Stored dataset items -
--- START ---
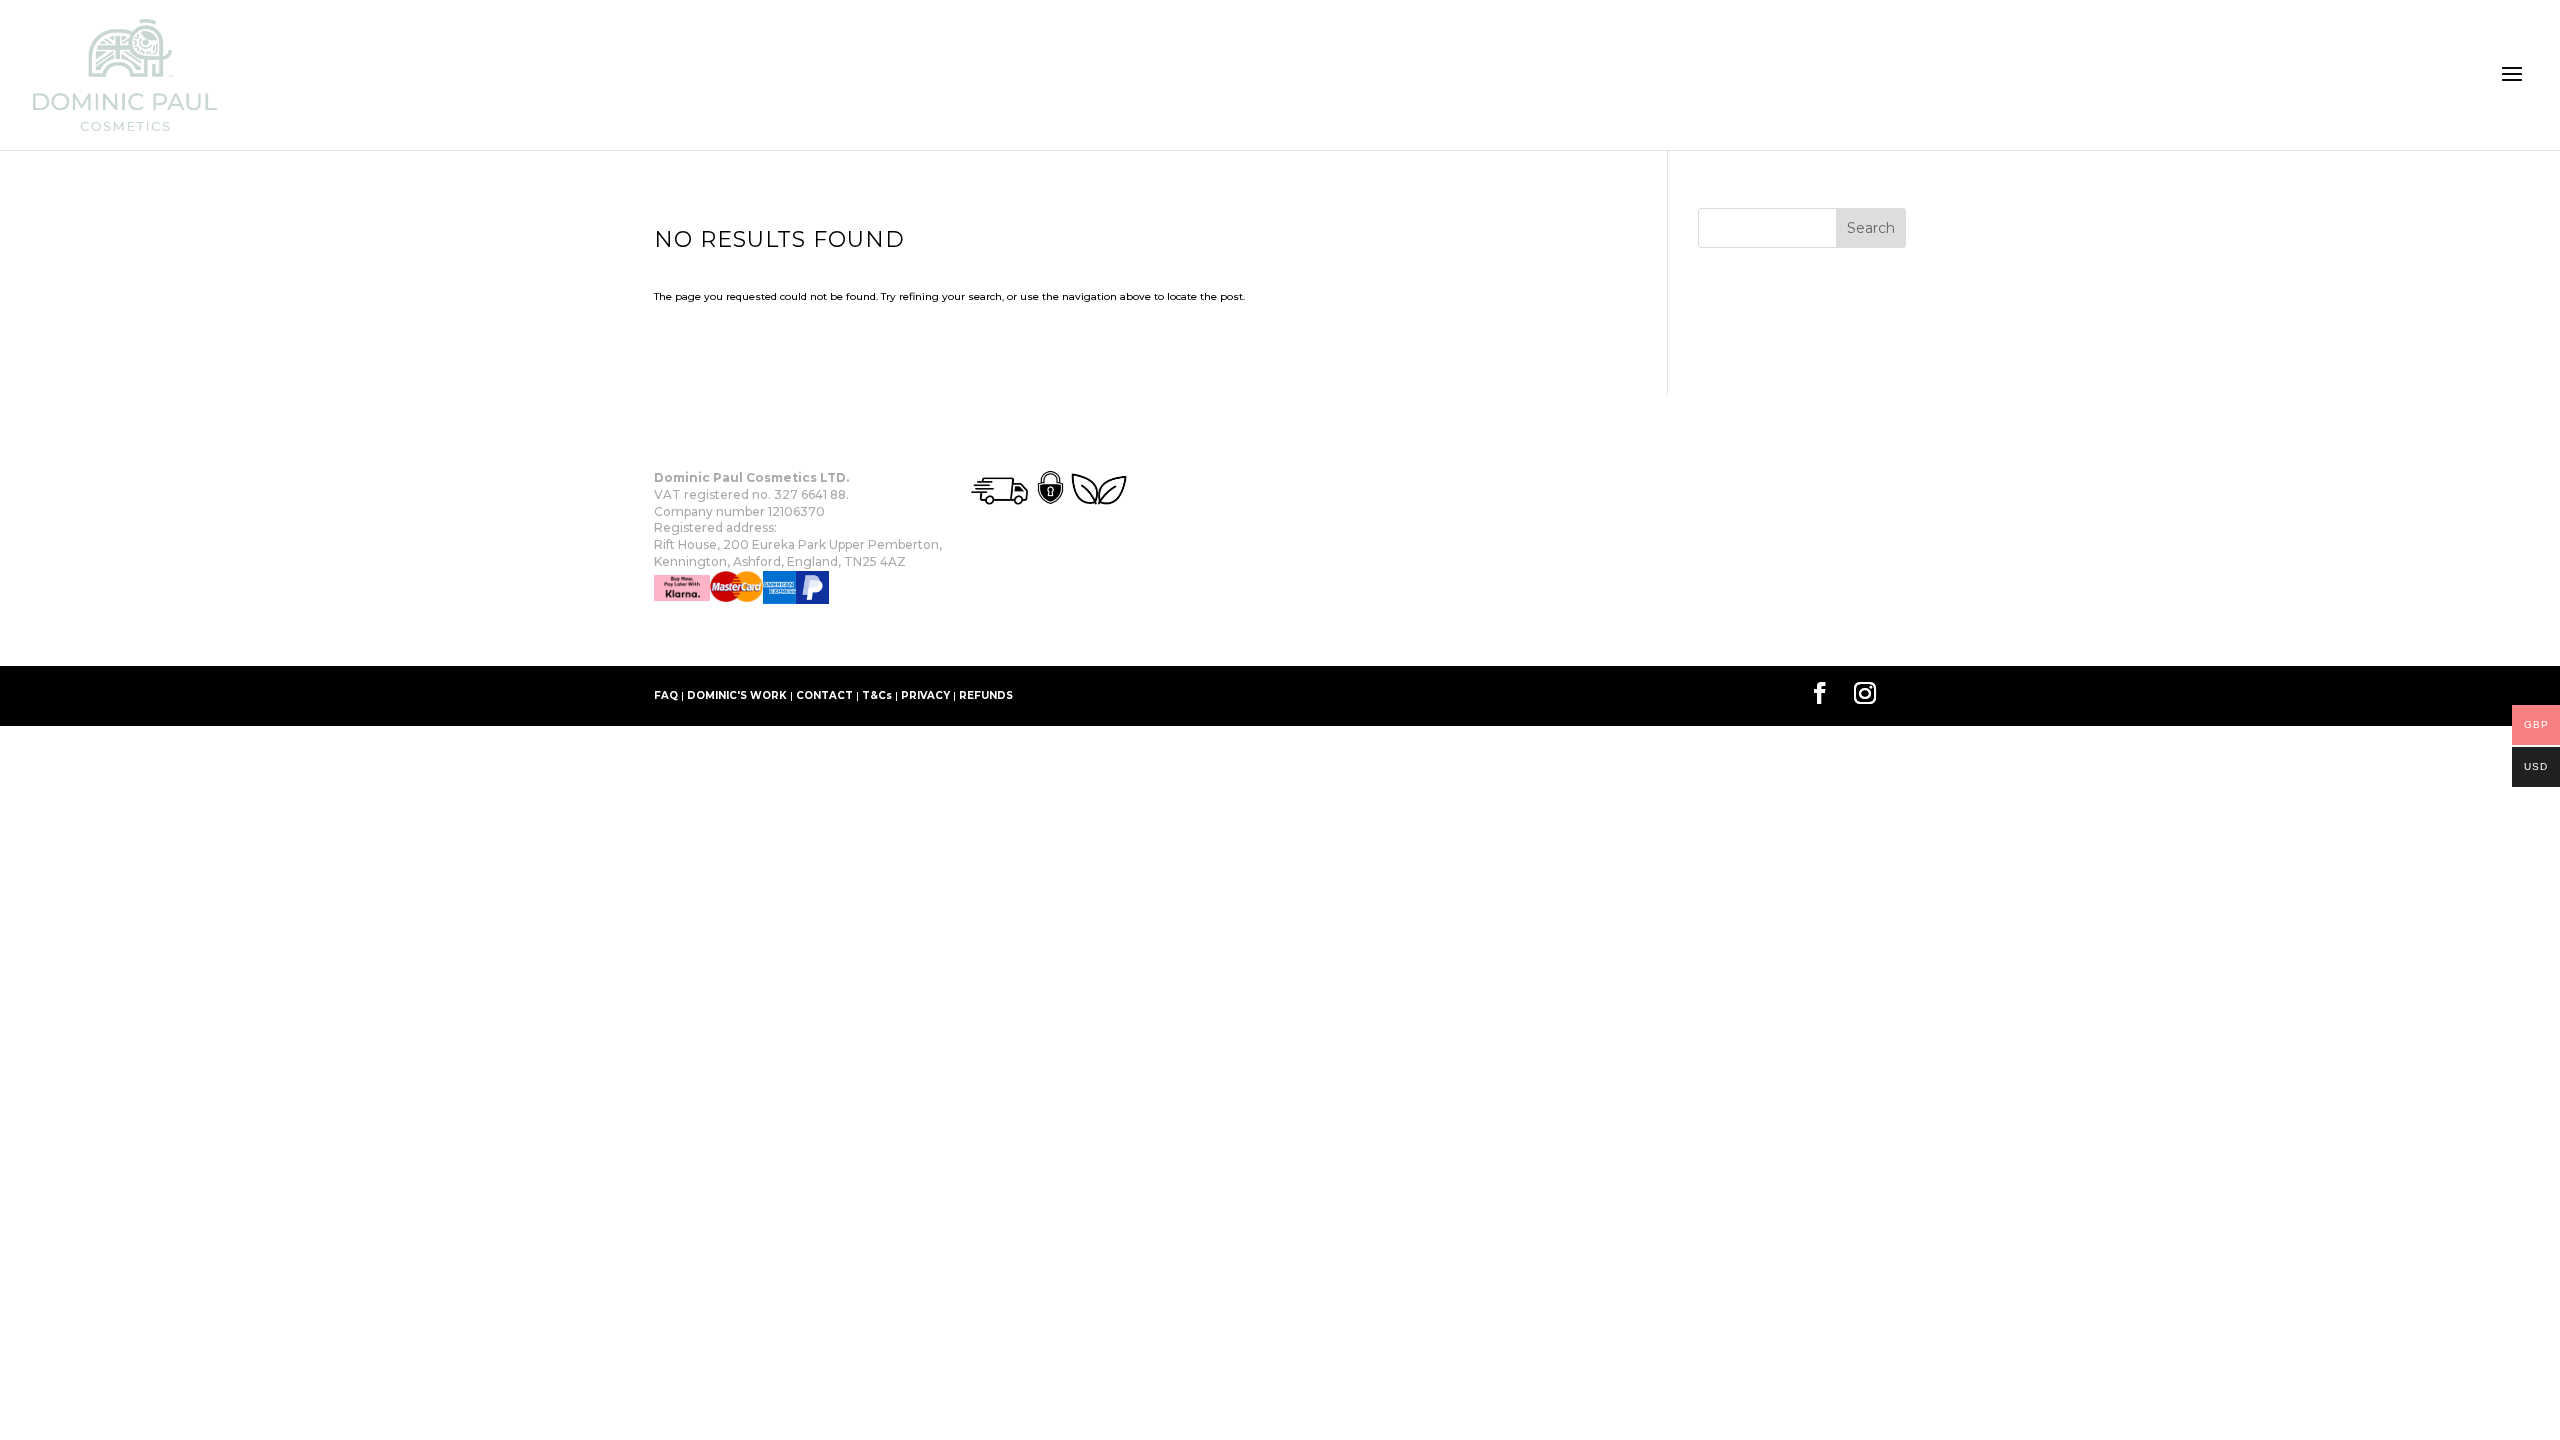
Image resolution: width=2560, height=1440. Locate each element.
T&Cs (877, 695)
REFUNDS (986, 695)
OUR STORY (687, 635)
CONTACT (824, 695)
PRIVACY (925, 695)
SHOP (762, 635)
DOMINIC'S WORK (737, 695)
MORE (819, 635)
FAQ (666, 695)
--- END ---
--- START ---
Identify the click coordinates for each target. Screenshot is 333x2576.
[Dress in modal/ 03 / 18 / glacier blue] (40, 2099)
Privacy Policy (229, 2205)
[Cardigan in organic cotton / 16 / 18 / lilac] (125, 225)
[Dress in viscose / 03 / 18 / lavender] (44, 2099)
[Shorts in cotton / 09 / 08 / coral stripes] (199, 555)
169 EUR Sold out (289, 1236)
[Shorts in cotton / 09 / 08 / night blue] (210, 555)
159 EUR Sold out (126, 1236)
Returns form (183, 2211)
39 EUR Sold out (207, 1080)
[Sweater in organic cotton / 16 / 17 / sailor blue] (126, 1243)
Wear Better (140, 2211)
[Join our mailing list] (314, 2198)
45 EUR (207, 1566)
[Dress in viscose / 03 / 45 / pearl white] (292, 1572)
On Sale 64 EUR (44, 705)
--- END ---
Copy out each line of the records above that includes "organic".

PROBLEM SOLUTION -
[Cardigan in organic cotton / 16 / 18 / lilac] (125, 225)
[Sweater in organic cotton / 16 / 17 / sailor blue] (126, 1243)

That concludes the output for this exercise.